Nitrogen-price decreases as large as what we see now have only been larger in three years, according to Gary Schnitkey, the Illinois Farm Management Extension economist known for tracking these things: Since 1975, anhydrous-ammonia prices have decreased more in only three years:  1976 (-33%), 2002 (-38%), and 2010 (-34%).

But, the price drops still aren’t enough to fully offset projected 2014 profit drops ( Corn prices are forecast to fall 38% in 2014 from 2013, and corn fertilizer costs are likely to decrease by 19% to 27%. Put another way, corn fertilizer costs will decrease “by $60 per acre while crop revenue for corn may be down by more than $300 per acre,” Schnitkey says.
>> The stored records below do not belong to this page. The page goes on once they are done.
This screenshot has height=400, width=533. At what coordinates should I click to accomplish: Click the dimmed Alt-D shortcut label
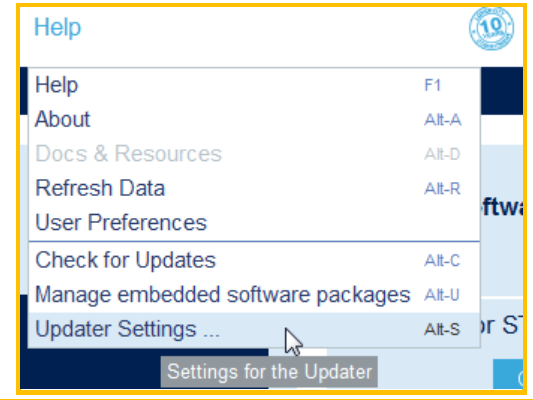click(442, 154)
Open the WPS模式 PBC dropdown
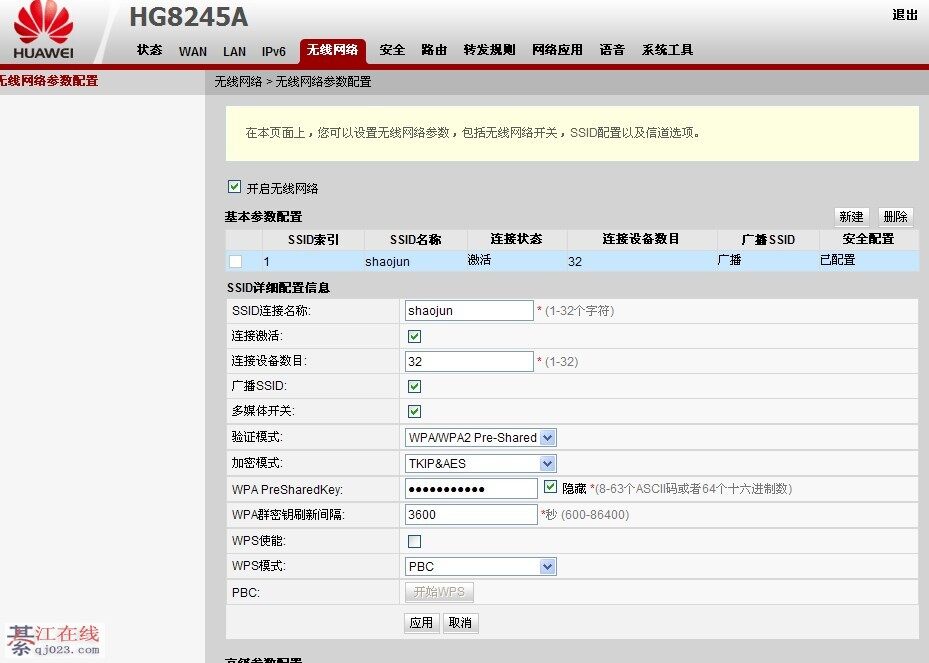The height and width of the screenshot is (663, 929). tap(480, 566)
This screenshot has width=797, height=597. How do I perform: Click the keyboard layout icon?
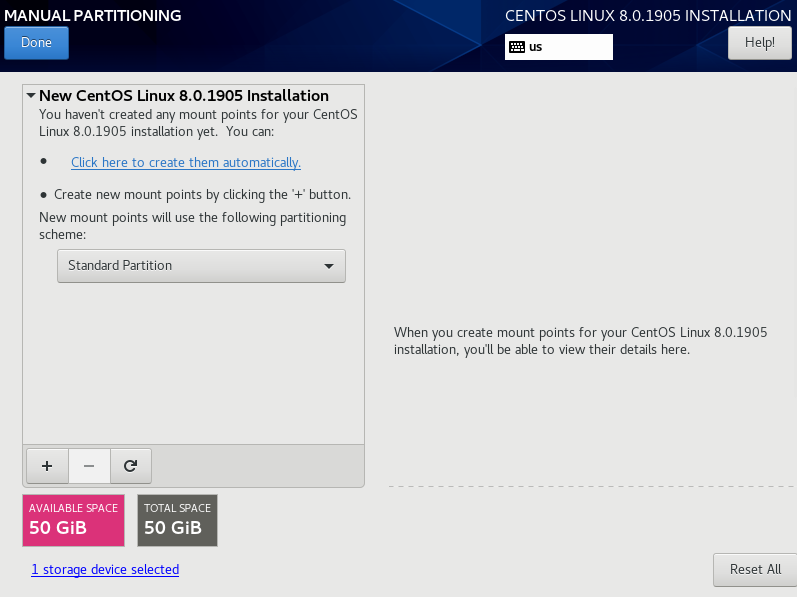click(x=516, y=47)
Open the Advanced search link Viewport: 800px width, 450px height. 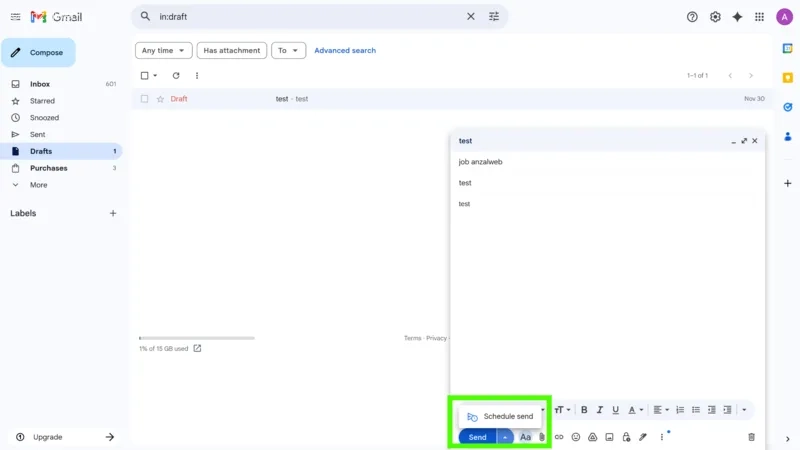(x=345, y=50)
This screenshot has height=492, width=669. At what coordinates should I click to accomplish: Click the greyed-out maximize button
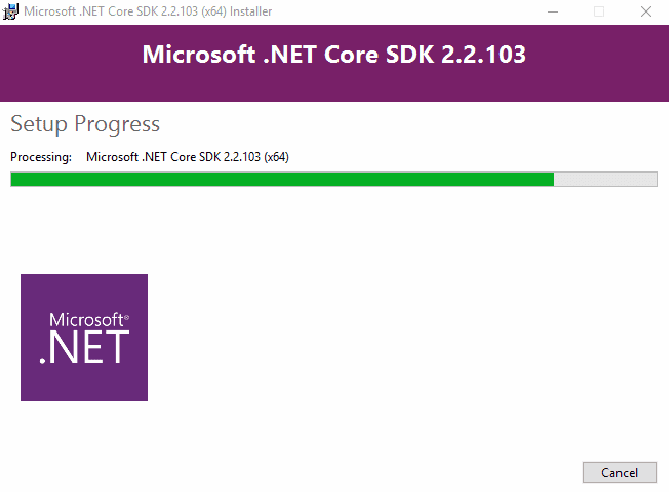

Reasons for this include lower natural gas prices (from the large Pennsylvania Marcellus Shale formation’s increased production), and more N-manufacturing capacity coming online.

Natural gas represents 80% of ammonia’s production costs, says Don Hofstrand, Iowa Extension value-added specialist, retired. “Anhydrous ammonia is 82% N and 18% hydrogen. The nitrogen (N2) in ammonia (NH3) comes from the air, and the hydrogen (H) comes from natural gas, as does the large amount of energy required to combine N2 gas and H.”